New York Giants v Seattle Seahawks Photo by Abbie Parr/Getty Images

Chris Carson’s gonna eat shit for his part in Wilson’s interception but make no mistake that Russell Wilson hand delivered that turd burger. This rare and very peculiar camera angle reminds us of the scarifying ordeal that is playing quarterback in the National Football League. It also makes me think Carson hardly saw Wilson. To him the football seemed to appear from Ethan Pocic’s helmet.

That’s what it looks like on the All-22. Even seen from above it’s clear from Carson’s perspective Wilson would be almost entirely obscured by Pocic and Dalvin Tomlinson. So pity Carson a little.

Wilson is also late. He’s not just late. He essentially pump fakes toward Carson. That allows Tae Crowder the player who tips the ball into the air and Darnay Holmes the player who intercepts the pass to close considerably toward Carson. No pump fake telegraphing his target and this doesn’t happen. Here’s a gif of the period from when Wilson shows who he’s passing to and when the pass arrives. Crowder in particular eats up 10 or more yards of separation because of Wilson’s goof.

Wilson’s indecisiveness, newfound terrible habit of pumping toward his intended receiver, and innate trouble finding a throwing lane all factor into this becoming an interception.
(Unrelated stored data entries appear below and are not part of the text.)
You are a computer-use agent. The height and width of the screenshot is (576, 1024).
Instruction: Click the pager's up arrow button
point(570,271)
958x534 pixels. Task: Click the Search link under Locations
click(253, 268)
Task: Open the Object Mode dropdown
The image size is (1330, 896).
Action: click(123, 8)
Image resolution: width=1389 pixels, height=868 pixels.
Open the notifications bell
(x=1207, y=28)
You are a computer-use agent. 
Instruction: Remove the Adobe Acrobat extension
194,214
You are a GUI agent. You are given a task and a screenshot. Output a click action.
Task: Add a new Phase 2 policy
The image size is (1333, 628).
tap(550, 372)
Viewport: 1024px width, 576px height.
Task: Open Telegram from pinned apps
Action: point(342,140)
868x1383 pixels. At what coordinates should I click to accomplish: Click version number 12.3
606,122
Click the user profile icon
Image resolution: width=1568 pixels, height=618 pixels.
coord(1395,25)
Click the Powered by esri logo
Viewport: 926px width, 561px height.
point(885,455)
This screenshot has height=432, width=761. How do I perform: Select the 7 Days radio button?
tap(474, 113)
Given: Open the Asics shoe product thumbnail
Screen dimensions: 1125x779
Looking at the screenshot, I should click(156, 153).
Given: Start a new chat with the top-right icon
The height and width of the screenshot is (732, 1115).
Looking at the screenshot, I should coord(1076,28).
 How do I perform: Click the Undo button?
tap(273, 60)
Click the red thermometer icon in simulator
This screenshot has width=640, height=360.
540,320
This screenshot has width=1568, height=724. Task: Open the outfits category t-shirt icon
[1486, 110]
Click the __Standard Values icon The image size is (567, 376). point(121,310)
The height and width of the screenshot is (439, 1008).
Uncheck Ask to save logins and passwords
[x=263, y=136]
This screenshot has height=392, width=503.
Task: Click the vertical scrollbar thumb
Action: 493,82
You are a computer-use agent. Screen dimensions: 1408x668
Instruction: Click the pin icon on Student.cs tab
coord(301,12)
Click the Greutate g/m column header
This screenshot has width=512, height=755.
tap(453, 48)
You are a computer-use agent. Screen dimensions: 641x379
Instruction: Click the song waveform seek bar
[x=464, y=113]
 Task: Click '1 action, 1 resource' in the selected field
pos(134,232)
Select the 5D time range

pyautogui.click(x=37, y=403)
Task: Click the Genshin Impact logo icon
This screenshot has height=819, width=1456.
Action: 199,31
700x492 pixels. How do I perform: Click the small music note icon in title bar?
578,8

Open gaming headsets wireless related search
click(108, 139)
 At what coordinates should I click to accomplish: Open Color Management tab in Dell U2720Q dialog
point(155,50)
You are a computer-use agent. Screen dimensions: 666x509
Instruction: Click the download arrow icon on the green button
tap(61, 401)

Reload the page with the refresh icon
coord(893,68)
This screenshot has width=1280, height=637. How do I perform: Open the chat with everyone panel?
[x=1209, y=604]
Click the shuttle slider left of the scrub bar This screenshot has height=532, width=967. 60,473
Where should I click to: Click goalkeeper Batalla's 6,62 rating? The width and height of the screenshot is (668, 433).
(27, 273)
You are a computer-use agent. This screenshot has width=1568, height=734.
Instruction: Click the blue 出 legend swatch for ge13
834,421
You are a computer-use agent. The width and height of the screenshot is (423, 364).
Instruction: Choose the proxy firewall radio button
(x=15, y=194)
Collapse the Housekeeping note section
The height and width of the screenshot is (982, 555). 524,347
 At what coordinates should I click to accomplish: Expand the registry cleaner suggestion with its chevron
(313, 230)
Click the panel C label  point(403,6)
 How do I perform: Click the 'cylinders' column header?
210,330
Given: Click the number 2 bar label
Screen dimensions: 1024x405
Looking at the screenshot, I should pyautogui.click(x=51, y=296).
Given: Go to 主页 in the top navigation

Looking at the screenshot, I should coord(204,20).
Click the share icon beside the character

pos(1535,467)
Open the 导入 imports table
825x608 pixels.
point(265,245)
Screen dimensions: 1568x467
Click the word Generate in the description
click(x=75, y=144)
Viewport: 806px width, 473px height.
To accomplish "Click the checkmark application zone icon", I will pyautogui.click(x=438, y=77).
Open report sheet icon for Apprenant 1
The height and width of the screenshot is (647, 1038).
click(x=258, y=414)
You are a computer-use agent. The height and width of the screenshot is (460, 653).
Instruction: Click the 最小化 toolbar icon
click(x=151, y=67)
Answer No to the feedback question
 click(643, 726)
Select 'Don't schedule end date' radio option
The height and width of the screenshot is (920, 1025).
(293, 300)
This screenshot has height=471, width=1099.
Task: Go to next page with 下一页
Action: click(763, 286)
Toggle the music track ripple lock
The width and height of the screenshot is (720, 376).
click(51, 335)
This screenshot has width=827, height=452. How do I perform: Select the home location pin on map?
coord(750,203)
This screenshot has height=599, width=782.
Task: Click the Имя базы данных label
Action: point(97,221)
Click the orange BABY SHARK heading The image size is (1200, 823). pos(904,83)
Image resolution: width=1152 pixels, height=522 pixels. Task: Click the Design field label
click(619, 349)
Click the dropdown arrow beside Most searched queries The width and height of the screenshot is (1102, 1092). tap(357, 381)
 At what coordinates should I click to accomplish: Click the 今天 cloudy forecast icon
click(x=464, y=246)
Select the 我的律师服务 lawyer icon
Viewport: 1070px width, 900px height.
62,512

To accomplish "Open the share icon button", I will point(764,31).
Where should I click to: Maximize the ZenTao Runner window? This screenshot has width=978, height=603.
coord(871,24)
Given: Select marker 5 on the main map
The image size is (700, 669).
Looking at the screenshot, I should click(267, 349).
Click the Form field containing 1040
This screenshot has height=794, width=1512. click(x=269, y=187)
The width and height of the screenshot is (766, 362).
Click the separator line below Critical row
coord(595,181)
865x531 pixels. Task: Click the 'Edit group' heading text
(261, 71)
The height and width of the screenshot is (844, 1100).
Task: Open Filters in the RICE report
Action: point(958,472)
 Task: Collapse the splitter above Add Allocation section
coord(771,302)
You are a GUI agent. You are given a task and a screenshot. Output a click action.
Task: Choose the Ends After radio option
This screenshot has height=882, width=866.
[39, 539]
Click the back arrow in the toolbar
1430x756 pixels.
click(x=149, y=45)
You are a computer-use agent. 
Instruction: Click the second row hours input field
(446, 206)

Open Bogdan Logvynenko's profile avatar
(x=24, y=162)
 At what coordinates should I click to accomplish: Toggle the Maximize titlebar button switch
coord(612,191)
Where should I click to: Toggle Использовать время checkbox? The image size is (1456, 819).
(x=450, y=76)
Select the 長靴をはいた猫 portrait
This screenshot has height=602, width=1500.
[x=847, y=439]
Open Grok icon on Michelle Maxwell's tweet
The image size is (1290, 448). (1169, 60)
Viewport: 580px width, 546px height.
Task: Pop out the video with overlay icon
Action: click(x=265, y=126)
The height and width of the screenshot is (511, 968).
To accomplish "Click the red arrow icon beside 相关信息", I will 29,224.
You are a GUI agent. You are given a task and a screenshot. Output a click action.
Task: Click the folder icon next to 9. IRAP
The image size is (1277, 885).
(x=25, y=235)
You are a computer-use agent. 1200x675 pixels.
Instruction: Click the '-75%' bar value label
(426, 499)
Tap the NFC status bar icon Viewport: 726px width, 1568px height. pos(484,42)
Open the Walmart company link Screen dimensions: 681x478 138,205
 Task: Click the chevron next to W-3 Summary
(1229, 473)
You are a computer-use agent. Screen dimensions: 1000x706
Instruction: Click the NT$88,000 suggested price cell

It would have been an ordinary dropped pass if Wilson had done none of those things. Second and ten.

Wilson doesn’t usually play like this. But it’s becoming more common. It’s not hard to understand why it is happening. Wilson is looking for long developing routes. So he holds the ball. Wilson is getting hit an absolute ton. With 52 he has the most in the NFL. Last season he had 57. The season before: 31. It is increasingly hard, at a mortal level, to ignore pass rush and make good decisions when you’ve been intermittently beaten for hours.

This looks like the same deal. Nerves, the yips, a healthy self-protective reaction to the madness of playing a kind of highly abstracted combat sport and losing. Everyone’s got a plan before they get hit, right? Before the snap New York was changing gaps, disguising coverage and threatening blitz left, right and center.

Which understandably preoccupied Wilson. The previous drive was preemptively done in by Jabrill Peppers executing a safety blitz.

Seattle had converted two first downs and were first and 10 at the Giants’ 41. One genuinely incredible play by Peppers and Seattle’s expected points dropped below where it was when the drive began. That’s the funky math of the NFL. Eight yards lost can more than wipe out 23 yards gained.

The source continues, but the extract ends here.